### Work request
Transcribe all records, preserving every character.

### Task inputs
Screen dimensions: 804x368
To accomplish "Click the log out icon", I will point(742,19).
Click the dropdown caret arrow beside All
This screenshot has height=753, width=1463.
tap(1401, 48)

### Answer box
Screen dimensions: 804x368
To accomplish "Click the log out icon", I will point(742,19).
Click the dropdown caret arrow beside All
This screenshot has height=753, width=1463.
tap(1401, 48)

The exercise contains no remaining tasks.